I am trying to reach each of the men named below: Zhang, Durix, Baskoro and Dong. associated with a recent (undated, but probably late-2016) conference presentation:
TOWARD UNIVERSAL ACCESS TO CLEAN COOKING
INDONESIA CLEAN STOVE INITIATIVE
Prepared by
Yabei ZHANG (Task Team Leader)
&
Laurent DURIX (Co-Task Team Leader)
Presented by
Yohanes Iwan Baskoro
Biomass Energy Promotion Practitioner
at 2016 Forum of Renewable Energy Promotion in Developing Countries
Beijing, People’s Republic of China
The chairman of the Forum was Dr. Renjie Dong
This is an extremely interesting and valuable 27-slide PowerPoint presentation that I read last night. I am trying to determine the following:
1. Is this presentation available on the Internet? Will it be, by whom?
2. If not available, can I have permission to place it at one of my websites and announce its availability?
3. What are the email contacts for these men?
4. Who has access to the data / results that are summarized in the presentation? Especially, who has control of the results of the testing of the thirty stoves (out of over 50 stoves submitted) that are reported in slides 18 to 22?

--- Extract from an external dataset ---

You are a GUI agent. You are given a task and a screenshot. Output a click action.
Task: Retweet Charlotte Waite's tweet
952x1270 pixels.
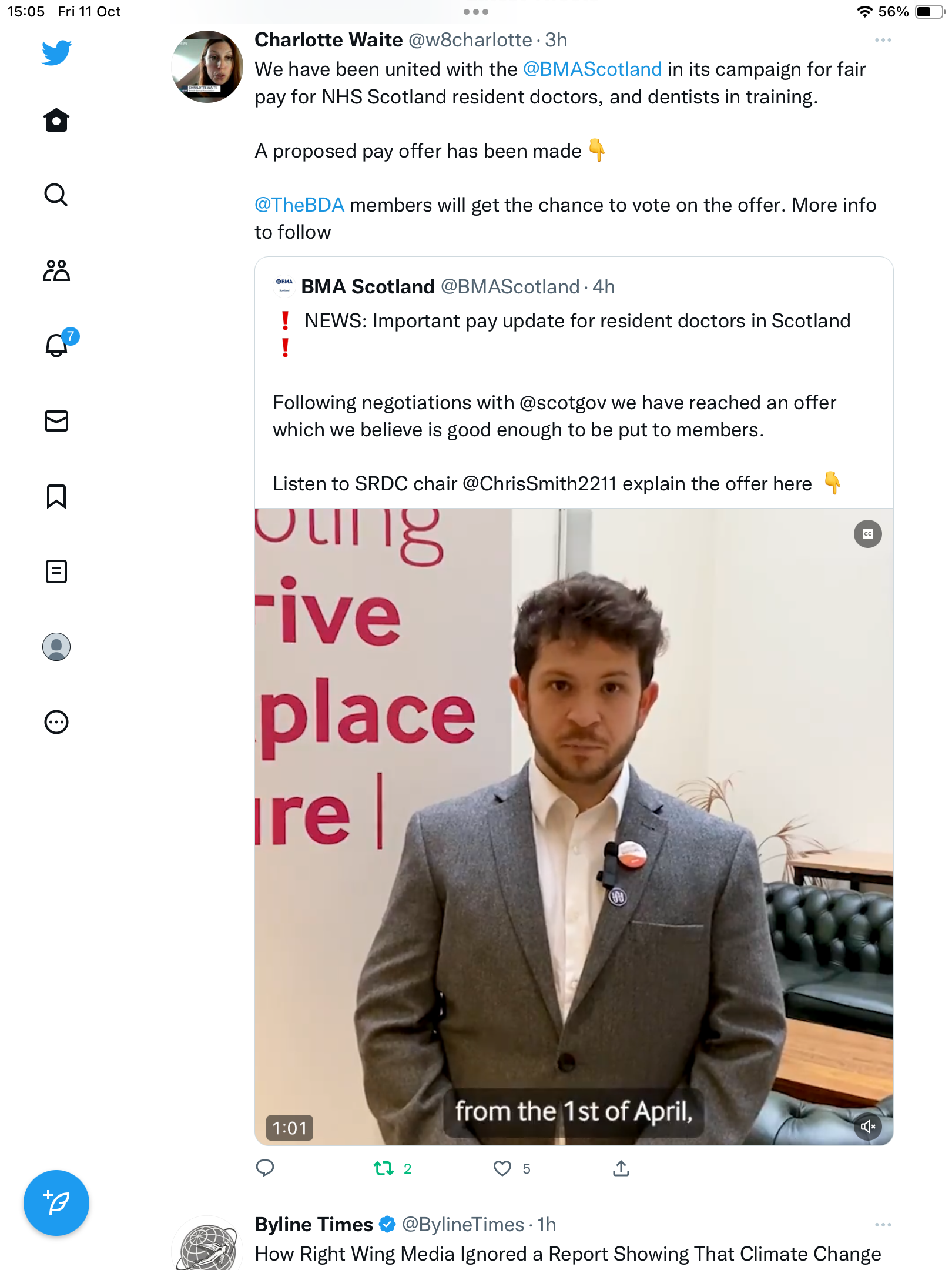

5. Of the 30 stoves tested, 14 are shown with results on slide 19. 16 others were not reported.
6. In particular, on slide 22, is the following:
“The cleanest and most efficient stoves could not be made available [in Indonesia’s RBF – Results Based Financing – incentive program] (too expensive for international and production issues for the Indonesians [stoves])”
7. In my opinion, this is extremely valuable data, paid for by the World Bank and others, that have not been released, not even (as far as I can determine) to the companies that had a stove in that group of 16. That data should be released, at least to the companies that submitted stoves.
8. Note: On slide 19 showing the 14 included stoves, the price range is from ~US$ 8.50 (two stoves) to ~US$ 17 (five stoves). Clearly, any stove costing more than US$20 was virtually excluded, regardless of its performance. For many of those “international stoves”, merely the shipping costs could have made them non-competitive in the Indonesia program. NOTE: This is NOT a criticism of the Indonesian efforts, which actually should be highly commended.
9. And now as of 2016, we know from the Deganga Case Study ( drtlud.com/deganga2016 ) that a TLUD stove that costs US$32 at the factory in India (no international shipping charges in this case) can actually be sold to many thousands of people for only $15 in projects with carbon credit assistance. With carbon credit assistance, that stove could have been a major participant in the Indonesia efforts, and could have begun production in Indonesia by now. Lost opportunities.
So, please help me get the cited presentation available for all of you to read, and to have clear contact with the people in Indonesia who can provide the requested data.
By the way, the presentation also has extremely interesting information about Indonesia’s LPG stove project with 54 million (by 2012, so now maybe 60+ million) packages of stove and LPG cylinder distributed for free.